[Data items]
================
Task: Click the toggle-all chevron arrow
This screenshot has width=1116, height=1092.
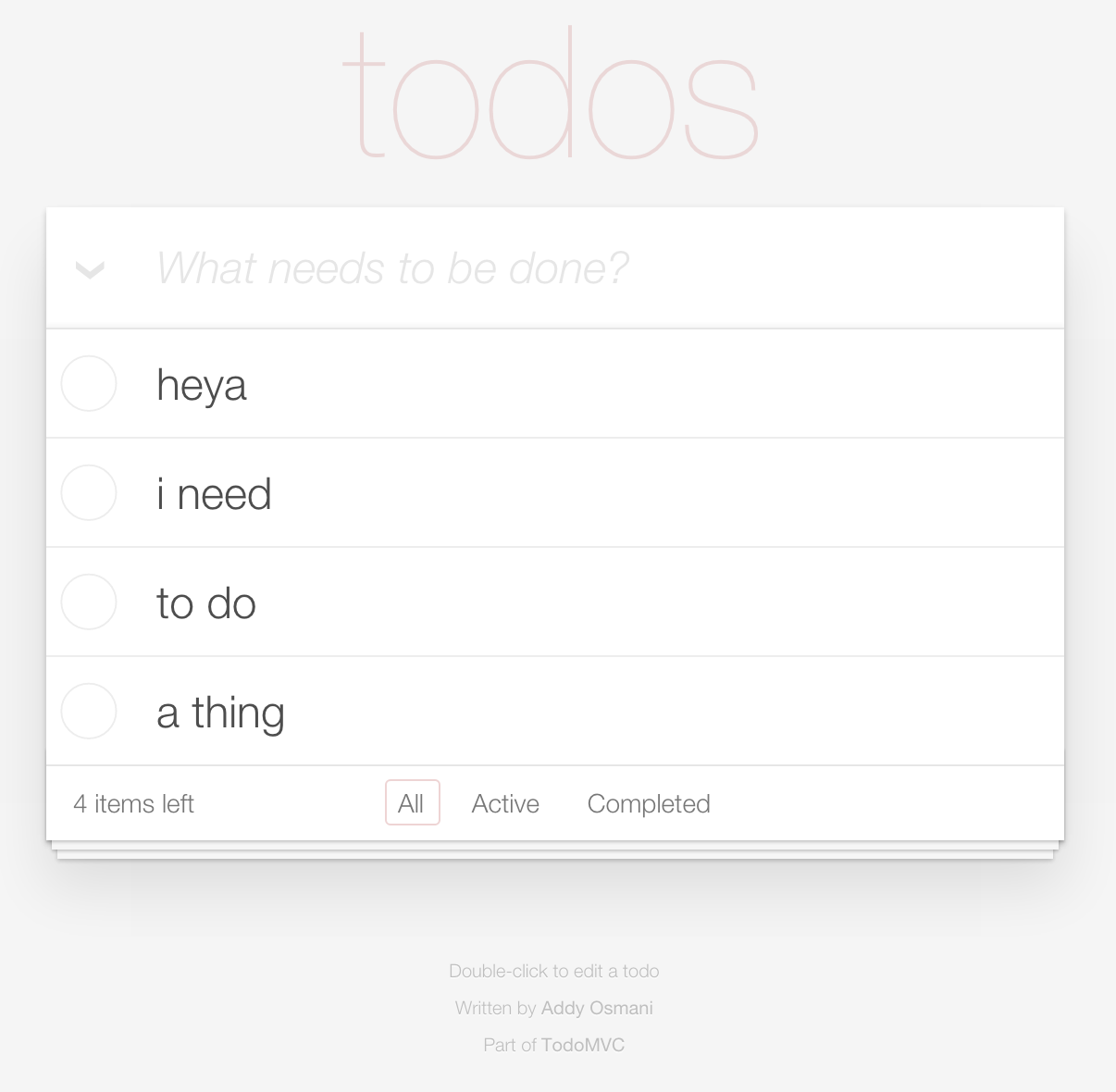Action: [90, 269]
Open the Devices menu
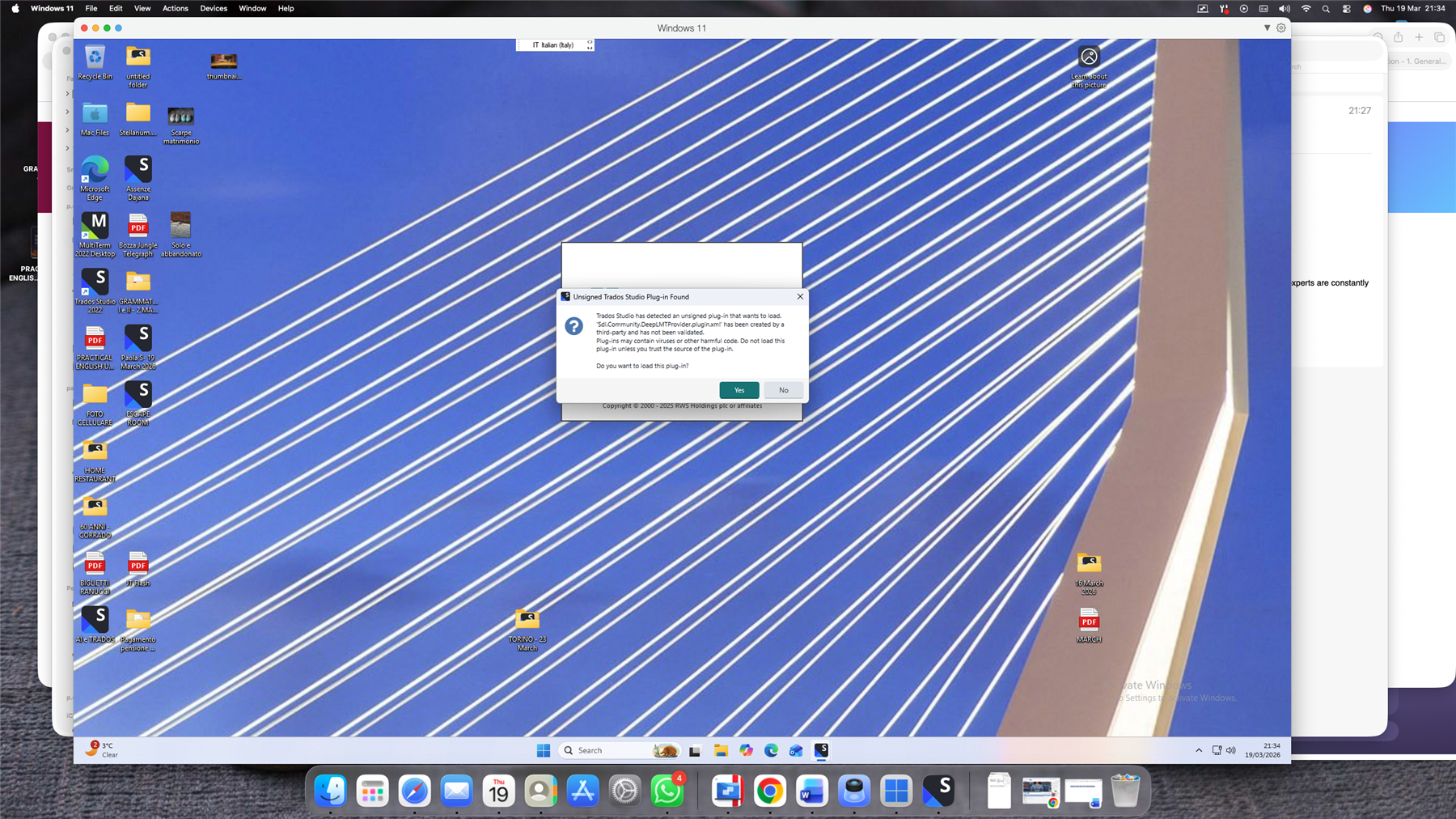The width and height of the screenshot is (1456, 819). point(214,8)
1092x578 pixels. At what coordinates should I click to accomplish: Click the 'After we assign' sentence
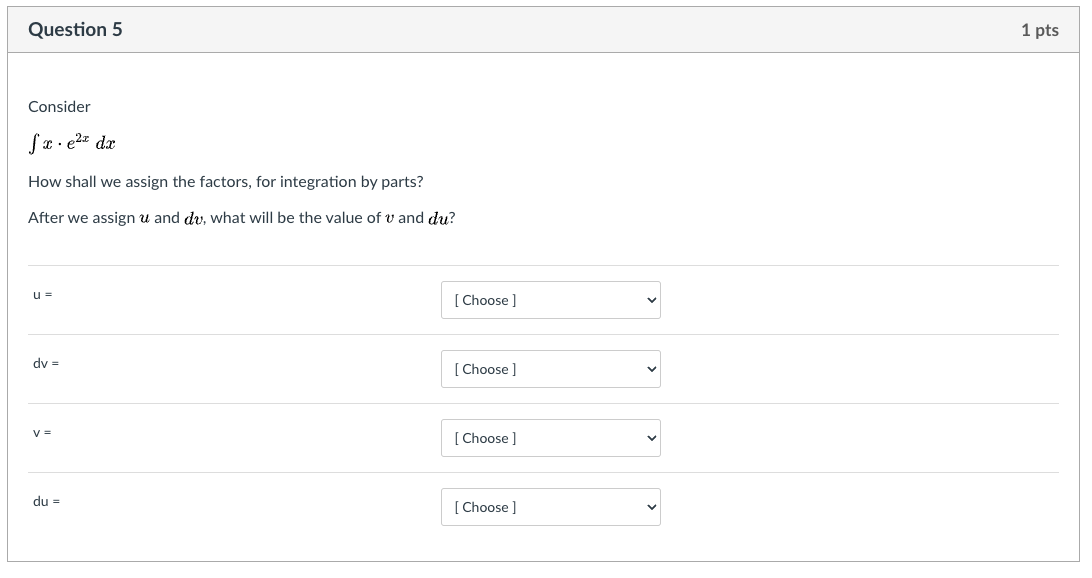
================
Exercise description :: Among the lines above, count those that include the word "Click". Give only the result.

Task answer :: 2